- Selected text
Saturday, February 21, 2015

Getting Started with OpenCV

OpenCV is a great library for doing all sorts of computer vision.  It's also easy enough that you can use it for all sorts of menial tasks, like resizing images, cropping, adjusting colors, etc.  And best of all, it's FAST.  I have used ImageMagick in the past, and OpenCV feels a ton faster.  If you want some data to support that claim, see this link.

Given that OpenCV is fast, general-purpose, and not too hard to use, I thought it would be a good topic for CSE398.  Here's the tutorial I wrote.

I opted to do everything in Java, because that seemed easier than worrying about memory management.  Of course, that also means it's harder to find good documentation.  I ended up transliterating a lot of C++ code to show how various features work.

Since I'm not expert in Computer Vision, I wouldn't be surprised if I got some things wrong in the tutorial.  Please don't hesitate to send a note if you find any errors!

Monday, February 16, 2015

An Introduction to Extending Code

Here's yet another CSE398 tutorial.  This time it's about how to dynamically load code, or to otherwise create extensions that expand the behavior of a program.  I realized that while students have heard of "DLL Hell", they don't know how to make DLLs (or their Unix equivalent, "shared objects").

DLLs are like lambdas (did you like yesterday's post?): if you don't know how to use them, you end up doing an outrageous amount of work to get an effect that would otherwise be simple.  The tutorial starts by showing how to load and use a shared object in C++, which lets me introduce my basic Makefile template, function pointers, and C++ name mangling.  Then it shows how to do dynamic class loading in Java.  We move from there to using exec or spawn to do inter-process communication (IPC) between Node.js and Java or C++ programs.

- Records to use

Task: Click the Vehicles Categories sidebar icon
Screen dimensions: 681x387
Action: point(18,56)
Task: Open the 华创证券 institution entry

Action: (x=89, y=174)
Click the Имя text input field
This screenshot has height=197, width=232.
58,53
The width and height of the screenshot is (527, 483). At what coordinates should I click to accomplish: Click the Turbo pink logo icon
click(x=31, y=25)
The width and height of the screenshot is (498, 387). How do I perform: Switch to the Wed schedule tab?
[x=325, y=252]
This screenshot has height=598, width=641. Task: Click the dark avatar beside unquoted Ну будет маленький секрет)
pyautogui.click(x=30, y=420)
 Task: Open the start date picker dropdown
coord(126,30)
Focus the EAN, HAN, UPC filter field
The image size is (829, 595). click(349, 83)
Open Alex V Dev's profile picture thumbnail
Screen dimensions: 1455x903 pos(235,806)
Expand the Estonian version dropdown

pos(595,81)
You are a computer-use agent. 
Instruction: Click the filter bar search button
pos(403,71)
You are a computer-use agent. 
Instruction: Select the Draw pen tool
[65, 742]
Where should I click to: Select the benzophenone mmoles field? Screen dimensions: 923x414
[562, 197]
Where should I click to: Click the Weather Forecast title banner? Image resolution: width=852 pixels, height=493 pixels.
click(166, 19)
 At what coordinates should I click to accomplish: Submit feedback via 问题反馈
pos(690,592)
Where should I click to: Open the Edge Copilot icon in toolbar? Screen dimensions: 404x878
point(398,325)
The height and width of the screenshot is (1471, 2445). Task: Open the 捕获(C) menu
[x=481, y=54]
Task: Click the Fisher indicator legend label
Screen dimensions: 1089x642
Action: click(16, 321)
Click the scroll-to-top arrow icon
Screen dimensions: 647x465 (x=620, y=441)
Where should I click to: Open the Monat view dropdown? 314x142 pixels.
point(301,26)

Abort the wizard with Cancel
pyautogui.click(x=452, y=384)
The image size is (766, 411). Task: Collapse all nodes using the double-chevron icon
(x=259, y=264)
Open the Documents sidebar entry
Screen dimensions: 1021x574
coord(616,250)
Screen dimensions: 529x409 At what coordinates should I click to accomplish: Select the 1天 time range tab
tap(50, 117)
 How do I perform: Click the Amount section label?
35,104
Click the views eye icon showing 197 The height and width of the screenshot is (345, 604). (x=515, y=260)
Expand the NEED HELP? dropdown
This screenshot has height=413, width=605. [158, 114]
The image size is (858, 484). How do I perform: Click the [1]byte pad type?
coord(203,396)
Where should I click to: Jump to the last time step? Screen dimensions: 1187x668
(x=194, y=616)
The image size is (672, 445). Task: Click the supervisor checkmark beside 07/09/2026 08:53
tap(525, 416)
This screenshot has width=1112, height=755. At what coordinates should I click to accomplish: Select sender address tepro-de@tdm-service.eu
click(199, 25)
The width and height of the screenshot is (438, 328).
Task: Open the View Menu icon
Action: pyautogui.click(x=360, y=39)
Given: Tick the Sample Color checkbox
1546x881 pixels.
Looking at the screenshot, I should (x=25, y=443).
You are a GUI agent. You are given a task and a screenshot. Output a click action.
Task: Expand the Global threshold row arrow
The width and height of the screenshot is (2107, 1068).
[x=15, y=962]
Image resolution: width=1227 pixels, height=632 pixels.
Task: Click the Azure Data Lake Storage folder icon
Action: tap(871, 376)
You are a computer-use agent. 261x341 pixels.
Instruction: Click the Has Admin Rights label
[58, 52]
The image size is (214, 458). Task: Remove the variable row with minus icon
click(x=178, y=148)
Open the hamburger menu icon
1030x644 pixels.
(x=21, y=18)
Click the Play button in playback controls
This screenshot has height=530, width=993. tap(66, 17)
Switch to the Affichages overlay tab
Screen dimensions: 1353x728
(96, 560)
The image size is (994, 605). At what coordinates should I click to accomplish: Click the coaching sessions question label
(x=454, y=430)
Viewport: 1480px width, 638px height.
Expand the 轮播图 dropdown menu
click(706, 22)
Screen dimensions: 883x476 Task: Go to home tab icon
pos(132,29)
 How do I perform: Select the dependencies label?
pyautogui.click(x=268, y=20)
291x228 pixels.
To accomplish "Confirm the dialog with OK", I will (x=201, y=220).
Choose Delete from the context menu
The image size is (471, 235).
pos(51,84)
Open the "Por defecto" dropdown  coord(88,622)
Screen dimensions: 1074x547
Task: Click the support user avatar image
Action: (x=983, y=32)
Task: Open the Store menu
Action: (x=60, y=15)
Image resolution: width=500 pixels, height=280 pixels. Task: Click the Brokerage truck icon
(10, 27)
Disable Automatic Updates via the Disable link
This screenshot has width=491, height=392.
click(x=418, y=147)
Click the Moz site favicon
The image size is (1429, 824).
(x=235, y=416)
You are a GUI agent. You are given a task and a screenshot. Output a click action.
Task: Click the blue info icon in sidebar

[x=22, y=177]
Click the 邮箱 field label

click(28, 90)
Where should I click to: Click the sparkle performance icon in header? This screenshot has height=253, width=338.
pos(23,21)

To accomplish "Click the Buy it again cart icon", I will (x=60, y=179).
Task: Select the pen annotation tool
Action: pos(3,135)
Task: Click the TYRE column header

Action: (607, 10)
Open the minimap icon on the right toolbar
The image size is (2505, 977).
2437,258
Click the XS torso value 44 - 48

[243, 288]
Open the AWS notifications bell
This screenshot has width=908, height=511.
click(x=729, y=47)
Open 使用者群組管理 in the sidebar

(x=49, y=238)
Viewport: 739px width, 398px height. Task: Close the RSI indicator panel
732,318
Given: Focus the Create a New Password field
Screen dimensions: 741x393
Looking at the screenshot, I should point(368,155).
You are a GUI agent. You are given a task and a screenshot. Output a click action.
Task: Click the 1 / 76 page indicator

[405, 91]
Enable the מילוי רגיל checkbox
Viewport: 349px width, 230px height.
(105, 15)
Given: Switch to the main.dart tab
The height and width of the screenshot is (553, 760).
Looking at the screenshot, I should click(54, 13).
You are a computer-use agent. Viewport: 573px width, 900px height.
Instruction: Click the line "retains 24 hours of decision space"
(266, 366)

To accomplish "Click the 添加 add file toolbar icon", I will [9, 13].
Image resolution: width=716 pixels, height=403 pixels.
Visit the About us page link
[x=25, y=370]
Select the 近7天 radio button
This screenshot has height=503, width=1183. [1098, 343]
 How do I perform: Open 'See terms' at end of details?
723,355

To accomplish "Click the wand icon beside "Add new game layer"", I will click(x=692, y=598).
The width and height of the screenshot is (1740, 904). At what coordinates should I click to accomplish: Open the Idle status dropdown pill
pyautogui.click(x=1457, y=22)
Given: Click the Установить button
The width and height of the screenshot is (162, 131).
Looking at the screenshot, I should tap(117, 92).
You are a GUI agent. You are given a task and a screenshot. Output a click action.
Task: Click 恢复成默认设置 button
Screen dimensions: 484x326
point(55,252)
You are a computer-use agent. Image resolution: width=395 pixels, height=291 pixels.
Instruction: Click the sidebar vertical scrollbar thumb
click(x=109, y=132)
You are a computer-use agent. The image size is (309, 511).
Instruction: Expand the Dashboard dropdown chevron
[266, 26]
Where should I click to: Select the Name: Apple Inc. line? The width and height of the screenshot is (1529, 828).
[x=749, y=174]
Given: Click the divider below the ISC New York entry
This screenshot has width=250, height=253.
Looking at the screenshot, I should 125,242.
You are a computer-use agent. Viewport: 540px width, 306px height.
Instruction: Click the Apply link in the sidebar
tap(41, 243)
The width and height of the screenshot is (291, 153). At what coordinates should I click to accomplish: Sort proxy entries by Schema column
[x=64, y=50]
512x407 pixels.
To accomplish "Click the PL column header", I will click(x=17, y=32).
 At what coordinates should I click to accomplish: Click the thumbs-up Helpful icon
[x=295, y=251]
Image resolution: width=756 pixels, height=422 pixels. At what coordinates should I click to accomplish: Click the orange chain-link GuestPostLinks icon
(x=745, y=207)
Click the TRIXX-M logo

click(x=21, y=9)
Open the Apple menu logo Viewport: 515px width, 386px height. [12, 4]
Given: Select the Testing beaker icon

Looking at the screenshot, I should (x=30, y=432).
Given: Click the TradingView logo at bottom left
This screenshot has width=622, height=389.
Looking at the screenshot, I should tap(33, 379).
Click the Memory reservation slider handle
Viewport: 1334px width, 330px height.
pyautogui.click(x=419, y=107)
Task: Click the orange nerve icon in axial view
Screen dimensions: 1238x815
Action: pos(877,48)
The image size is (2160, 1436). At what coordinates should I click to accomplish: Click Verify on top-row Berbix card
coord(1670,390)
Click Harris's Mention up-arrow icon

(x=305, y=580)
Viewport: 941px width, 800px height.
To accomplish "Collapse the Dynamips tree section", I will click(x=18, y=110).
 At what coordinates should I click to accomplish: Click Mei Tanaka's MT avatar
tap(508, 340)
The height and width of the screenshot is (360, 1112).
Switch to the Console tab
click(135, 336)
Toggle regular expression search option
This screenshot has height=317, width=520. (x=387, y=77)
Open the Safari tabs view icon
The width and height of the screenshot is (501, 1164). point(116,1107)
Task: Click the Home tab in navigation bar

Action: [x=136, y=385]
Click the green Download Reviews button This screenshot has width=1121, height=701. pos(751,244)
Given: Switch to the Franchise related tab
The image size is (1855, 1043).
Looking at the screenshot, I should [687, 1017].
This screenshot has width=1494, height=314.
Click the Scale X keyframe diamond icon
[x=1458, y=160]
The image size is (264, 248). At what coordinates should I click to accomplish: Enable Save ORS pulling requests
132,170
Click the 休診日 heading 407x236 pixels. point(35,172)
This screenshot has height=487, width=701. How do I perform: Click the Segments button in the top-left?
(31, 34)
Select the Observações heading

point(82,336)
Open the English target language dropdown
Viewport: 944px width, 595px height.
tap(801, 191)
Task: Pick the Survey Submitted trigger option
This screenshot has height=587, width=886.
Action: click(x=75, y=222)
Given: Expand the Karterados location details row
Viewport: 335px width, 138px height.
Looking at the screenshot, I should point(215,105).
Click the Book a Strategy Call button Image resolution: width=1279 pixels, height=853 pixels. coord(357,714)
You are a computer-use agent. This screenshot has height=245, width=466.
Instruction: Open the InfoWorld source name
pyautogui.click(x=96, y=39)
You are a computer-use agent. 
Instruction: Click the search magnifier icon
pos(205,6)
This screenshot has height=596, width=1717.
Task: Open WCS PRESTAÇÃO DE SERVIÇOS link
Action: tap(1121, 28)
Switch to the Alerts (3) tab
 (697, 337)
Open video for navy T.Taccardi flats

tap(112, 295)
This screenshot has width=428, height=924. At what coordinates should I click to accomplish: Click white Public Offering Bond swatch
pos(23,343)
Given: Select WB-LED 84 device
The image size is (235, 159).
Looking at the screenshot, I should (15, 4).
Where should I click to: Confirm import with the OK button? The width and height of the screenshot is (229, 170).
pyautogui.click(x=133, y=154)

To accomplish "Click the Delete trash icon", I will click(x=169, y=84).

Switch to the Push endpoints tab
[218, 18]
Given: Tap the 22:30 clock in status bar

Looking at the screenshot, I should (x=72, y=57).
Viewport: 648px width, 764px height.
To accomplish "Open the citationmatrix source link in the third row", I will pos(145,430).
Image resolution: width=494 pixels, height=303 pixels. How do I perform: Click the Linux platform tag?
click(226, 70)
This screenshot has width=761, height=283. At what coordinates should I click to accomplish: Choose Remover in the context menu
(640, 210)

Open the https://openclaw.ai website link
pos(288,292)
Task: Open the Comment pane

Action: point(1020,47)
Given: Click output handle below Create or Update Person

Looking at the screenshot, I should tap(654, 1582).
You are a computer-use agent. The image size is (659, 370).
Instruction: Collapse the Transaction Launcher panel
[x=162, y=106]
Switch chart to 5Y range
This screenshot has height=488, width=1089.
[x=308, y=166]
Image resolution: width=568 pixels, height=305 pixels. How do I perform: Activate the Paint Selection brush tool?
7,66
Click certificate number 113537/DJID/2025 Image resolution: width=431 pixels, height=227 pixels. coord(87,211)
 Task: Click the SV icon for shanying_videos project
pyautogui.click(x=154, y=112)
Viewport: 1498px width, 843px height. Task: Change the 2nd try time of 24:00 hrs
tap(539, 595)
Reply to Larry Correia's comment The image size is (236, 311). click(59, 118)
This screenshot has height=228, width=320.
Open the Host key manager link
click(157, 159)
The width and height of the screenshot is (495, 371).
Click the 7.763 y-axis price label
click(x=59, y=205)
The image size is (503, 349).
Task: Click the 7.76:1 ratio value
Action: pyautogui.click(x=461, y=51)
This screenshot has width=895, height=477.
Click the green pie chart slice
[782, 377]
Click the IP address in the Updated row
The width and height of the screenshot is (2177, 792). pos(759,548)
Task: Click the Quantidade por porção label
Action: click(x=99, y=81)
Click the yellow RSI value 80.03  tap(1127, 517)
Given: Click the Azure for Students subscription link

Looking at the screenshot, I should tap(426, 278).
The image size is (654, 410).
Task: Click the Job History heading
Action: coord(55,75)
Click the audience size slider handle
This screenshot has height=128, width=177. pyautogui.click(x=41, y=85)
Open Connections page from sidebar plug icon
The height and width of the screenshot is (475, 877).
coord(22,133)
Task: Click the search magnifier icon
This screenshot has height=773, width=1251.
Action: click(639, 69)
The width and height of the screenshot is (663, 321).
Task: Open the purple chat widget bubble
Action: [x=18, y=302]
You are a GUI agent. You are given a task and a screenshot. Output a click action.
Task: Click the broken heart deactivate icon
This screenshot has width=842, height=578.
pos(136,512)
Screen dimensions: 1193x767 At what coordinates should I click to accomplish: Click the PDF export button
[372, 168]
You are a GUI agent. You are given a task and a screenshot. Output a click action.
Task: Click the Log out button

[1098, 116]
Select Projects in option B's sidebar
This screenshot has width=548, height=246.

- Tasks for this exercise
**A)** Copy out the records above, everything from the line containing "Task: Click the Home tab in navigation bar" down to the line containing "Action: click(x=75, y=222)", with both of those lines included.
**B)** Pick up the blog posts about the CSE398 tutorials right after their last sentence and keep writing.

- Set of answers
**A)**
Task: Click the Home tab in navigation bar

Action: [x=136, y=385]
Click the green Download Reviews button This screenshot has width=1121, height=701. pos(751,244)
Given: Switch to the Franchise related tab
The image size is (1855, 1043).
Looking at the screenshot, I should [687, 1017].
This screenshot has width=1494, height=314.
Click the Scale X keyframe diamond icon
[x=1458, y=160]
The image size is (264, 248). At what coordinates should I click to accomplish: Enable Save ORS pulling requests
132,170
Click the 休診日 heading 407x236 pixels. point(35,172)
This screenshot has height=487, width=701. How do I perform: Click the Segments button in the top-left?
(31, 34)
Select the Observações heading

point(82,336)
Open the English target language dropdown
Viewport: 944px width, 595px height.
tap(801, 191)
Task: Pick the Survey Submitted trigger option
This screenshot has height=587, width=886.
Action: click(x=75, y=222)

**B)**
I tried to make the tutorial a little bit more fun, by hiding the code for a Java Pig Latin converter.  This was also an attempt to get people to look at the HTML code for my tutorials.  I don't think students realize how easy it is to do clean web design by hand, once you know a little CSS and jQuery.

As with all of my CSE398 tutorials, I wrap up with next steps, this time involving the use of existing Node.js packages to load C++ and Java code directly into a running node server.

Sunday, February 15, 2015

A Few Great C++11 Features

A few years back, I heard a talk by John Spicer of Edison Design Group on new features in C++11. After hearing John's talk, I realized that my students and I all fell into his category of programmers who knew the "FORTRAN subset of C++".  Sure, I've written lots of code over the years, and a C++ compiler will understand that code.  But was it really C++?  Was it idiomatic?  And even if it was, would it still be considered idiomatic in the face of C++11?

C++11 adds tons of cool features.  The concurrency support is great.  The STL is even better than before.  But the best part, in my opinion, is lambdas.  With lambdas, data structure design gets a lot easier.  One "map" function can replace all of those one-off functions that otherwise go into a data structure (min, max, average, selectIf, countIf, etc.).

Here's a program I wrote to demonstrate some of the features of C++11.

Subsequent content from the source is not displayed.